Page:Œuvres de Philippe Desportes (éd. 1858).djvu/212

Le texte de cette page a été corrigé et est conforme au fac-similé.
120
LES AMOURS D’HIPPOLYTE.


XII


Celuy qui n’a point veu le printans gracieux,
Quand il estale au ciel sa richesse prisée,
Remplissant l’air d’odeurs, les herbes de rosée,
Les cœurs d’affections et de larmes les yeux.

Celuy qui n’a point veu par un tans furieux
La tourmente cesser et la mer appaisée,
Et qui ne sçait, quand l’ame est du corps divisée,
Comme on peut s’esjouyr de la clarté des cieux.

Qu’il s’arreste pour voir la celeste lumiere
Des yeux de ma deesse, une Venus premiere ;
Mais que dy-je ? ah ! mon Dieu ! qu’il ne s’arreste pas :

S’il s’arreste à la voir, pour une saison neuve,
Un tans calme, une vie, il pourroit faire espreuve
De glaçons, de tempeste et de mille trespas.


XIII


Pourquoy si plein d’orgueil marches-tu sur ma teste,
Triomphant de l’honneur qu’un autre a merité ?
Tes dars tant crains au ciel ne m’ont pas surmonté,
Amour, c’est une dame, et non toy qui m’arreste.

Si tu veux t’honorer du prix de ma conqueste,
Fay qu’elle me remette en pleine liberté,
Puis pren pour m’asservir cet arc tant redouté,
Qui de Jupiter mesme accoise la tempeste.

Je n’ay point peur de toy, celle qui me retient
Par l’effort de ses yeux ton empire maintient ;
C’est elle qui te fait comme un Dieu reconnoistre.

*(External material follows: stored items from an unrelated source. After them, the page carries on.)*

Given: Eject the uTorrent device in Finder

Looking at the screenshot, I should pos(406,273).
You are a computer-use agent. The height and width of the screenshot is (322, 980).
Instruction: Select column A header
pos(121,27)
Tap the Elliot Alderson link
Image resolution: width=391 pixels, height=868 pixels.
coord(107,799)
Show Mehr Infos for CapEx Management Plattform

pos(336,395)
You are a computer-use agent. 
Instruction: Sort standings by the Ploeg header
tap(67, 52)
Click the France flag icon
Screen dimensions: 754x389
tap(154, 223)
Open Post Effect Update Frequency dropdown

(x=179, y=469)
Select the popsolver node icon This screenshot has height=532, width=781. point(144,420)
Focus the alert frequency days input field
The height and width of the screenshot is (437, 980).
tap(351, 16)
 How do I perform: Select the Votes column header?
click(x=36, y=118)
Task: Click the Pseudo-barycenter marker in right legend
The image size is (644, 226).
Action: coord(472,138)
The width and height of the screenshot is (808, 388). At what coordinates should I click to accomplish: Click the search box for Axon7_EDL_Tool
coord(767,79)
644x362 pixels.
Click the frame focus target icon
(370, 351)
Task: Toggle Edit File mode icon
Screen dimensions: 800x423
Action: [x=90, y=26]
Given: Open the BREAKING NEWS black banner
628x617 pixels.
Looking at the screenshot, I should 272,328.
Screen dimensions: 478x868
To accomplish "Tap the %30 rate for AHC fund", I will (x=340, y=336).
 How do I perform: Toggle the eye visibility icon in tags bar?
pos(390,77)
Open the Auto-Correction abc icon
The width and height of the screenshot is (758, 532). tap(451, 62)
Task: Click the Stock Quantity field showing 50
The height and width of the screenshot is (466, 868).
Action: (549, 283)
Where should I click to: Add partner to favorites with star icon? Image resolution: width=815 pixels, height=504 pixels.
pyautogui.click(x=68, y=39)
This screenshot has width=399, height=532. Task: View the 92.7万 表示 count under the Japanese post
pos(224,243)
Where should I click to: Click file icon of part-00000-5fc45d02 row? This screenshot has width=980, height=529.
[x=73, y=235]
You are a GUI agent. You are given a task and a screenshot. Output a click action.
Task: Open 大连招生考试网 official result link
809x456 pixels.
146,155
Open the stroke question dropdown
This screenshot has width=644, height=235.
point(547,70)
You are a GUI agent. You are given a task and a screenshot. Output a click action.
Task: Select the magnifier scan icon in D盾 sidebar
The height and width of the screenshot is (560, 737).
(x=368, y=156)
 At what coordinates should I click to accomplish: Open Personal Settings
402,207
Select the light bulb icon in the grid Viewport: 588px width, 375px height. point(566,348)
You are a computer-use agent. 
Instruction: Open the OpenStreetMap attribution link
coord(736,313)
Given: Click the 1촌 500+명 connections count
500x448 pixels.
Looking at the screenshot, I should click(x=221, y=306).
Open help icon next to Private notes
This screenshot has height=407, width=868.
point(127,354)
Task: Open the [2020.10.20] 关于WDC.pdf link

Si je t’obeïssois et t’ay craint par avant,
C’estoit pour l’amour d’elle. On endure souvant
D’un mauvais serviteur pour l’amour de son maistre[1].


XIV


Je sens fleurir les plaisirs en mon ame,
Et mon esprit tout joyeux devenir,

  1. Imité d’un sonnet italien qui débute par cette strophe :

    A che, cieco Fanciul cotanto orgoglio ?
    A che di superbia si te mostri acceso ?
    A madonna mi son, non a te reso :
    Lei fu che ruppe del mio petto il scoglio.